Deeper the base the less it will hide and the more colorant they put in it which makes it thinner.


----------



## TJ Paint (Jun 18, 2009)

For ultra deep I've been recently converted to the power of Aura. 

Goodbye 1st primer coat, hello money.


----------



## ewingpainting.net (Jun 2, 2008)

vermontpainter said:


> Regal was always thinner in deep bases.


Regal has less viscosity in all bases, and plain and simple it sucks. its also a very soft coating. I would arm wrestle Vista Paints Carefree product over Regal, but that's JMO.


----------



## rjensen ptg (Jun 9, 2011)

i know , i know . but years ago it was better... thicker, coverage, etc.

i wanna leave it in a 5, uncovered, overnight to thicken!


----------



## 4ThGeneration (Apr 17, 2007)

rjensen ptg said:


> i know , i know . but years ago it was better... thicker, coverage, etc.
> 
> i wanna leave it in a 5, uncovered, overnight to thicken!


Formulas always change due to "Product enhancement" lol other wise known as "Increasing their profit margin"

Also, some paint companies go to different companies to provide their colorants used to tint paint.
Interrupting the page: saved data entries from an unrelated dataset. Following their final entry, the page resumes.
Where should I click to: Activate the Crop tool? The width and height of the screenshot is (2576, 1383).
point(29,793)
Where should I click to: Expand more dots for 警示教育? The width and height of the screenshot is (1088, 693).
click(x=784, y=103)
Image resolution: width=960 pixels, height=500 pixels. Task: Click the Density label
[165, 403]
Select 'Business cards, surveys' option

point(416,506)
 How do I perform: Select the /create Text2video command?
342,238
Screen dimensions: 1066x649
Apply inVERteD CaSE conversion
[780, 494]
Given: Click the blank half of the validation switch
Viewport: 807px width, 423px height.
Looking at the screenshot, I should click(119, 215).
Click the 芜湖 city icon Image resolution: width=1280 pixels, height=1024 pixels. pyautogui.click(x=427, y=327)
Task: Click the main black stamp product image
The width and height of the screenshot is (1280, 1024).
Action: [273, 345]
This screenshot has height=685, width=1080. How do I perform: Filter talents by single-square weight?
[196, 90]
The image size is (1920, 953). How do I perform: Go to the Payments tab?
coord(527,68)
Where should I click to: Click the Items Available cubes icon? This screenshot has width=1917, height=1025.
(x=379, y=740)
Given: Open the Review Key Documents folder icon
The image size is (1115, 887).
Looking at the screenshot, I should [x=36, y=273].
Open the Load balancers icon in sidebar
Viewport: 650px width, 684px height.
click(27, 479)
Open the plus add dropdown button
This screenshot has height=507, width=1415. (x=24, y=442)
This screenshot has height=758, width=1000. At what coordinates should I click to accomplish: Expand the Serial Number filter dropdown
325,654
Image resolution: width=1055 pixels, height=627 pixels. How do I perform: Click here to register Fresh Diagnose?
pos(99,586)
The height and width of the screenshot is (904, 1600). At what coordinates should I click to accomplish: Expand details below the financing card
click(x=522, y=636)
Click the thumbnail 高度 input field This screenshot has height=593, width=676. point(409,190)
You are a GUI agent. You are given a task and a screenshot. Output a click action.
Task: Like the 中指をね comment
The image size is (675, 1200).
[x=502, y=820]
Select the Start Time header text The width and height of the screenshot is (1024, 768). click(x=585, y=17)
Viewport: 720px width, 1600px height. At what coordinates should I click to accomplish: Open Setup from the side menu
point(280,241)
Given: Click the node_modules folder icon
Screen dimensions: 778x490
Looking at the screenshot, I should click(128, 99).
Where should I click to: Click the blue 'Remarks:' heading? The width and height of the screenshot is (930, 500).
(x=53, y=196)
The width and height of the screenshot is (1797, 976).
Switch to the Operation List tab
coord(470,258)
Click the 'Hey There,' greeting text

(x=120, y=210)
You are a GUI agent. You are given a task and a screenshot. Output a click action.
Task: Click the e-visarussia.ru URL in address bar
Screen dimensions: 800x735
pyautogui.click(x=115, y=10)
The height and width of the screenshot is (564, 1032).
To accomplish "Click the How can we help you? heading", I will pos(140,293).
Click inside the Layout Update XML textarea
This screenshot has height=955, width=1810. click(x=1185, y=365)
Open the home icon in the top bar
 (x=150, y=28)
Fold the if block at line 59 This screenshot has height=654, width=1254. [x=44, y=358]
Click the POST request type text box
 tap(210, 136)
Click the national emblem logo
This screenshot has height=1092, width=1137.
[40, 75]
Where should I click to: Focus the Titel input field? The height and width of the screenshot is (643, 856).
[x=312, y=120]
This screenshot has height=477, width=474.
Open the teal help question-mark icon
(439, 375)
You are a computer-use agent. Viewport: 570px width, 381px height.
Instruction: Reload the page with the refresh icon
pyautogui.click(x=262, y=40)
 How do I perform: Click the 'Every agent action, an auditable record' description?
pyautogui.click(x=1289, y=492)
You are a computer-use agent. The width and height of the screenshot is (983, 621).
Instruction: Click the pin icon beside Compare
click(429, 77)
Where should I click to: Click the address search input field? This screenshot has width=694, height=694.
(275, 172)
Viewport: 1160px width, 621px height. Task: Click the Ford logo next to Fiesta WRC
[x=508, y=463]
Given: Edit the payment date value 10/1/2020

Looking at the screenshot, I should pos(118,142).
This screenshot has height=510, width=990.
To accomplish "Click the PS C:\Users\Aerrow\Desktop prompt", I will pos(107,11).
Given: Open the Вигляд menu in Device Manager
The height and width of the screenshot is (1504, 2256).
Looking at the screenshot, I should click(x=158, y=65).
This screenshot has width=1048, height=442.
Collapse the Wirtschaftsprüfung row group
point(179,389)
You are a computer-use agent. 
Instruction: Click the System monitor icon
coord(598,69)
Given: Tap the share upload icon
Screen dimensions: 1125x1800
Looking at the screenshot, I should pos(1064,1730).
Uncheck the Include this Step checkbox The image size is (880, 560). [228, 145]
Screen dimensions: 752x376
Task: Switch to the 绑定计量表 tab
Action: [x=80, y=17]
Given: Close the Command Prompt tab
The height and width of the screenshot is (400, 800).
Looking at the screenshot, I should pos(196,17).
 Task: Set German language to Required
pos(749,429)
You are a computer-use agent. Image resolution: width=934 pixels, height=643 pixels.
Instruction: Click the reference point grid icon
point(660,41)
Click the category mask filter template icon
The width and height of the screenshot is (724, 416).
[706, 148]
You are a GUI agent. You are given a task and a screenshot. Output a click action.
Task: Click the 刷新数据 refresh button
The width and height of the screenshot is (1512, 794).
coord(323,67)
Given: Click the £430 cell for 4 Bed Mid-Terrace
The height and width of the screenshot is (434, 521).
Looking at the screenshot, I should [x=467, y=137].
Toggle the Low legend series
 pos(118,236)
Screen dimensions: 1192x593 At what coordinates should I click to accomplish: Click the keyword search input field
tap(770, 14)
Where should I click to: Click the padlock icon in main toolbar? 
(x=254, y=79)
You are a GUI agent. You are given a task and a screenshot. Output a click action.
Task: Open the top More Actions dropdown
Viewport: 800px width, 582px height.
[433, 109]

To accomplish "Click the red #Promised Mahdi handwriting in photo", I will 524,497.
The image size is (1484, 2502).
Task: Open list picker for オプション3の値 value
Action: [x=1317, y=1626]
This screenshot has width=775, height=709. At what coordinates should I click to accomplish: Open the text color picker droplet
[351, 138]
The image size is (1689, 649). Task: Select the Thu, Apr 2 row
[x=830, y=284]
As far as leaving the paint opened over night to thicken up. Never heard of that one unless you stuck it outside in the dead of winter, but I could be wrong.


----------



## TJ Paint (Jun 18, 2009)

rjensen ptg said:


> ps- of course coverage sucks. 4 or more coats!!! btw, i primed the walls w/ tinted primer (gray).
> i could have done one coat w/ moorguard... just as long to dry.


Moorguard, as in the exterior line of paint?


----------



## NCPaint1 (Aug 6, 2009)

TJ Paint said:


> Moorguard, as in the exterior line of paint?


Think he may be confused :blink:


----------



## Wood511 (Dec 13, 2010)

I would suggest ben. I've never needed more than two coats with ben.


----------



## TJ Paint (Jun 18, 2009)

Wood511 said:


> I would suggest ben. I've never needed more than two coats with ben.


What about with red?

and are you talking about after a primer block coat?


----------



## NCPaint1 (Aug 6, 2009)

TJ Paint said:


> What about with red?
> 
> and are you talking about after a primer block coat?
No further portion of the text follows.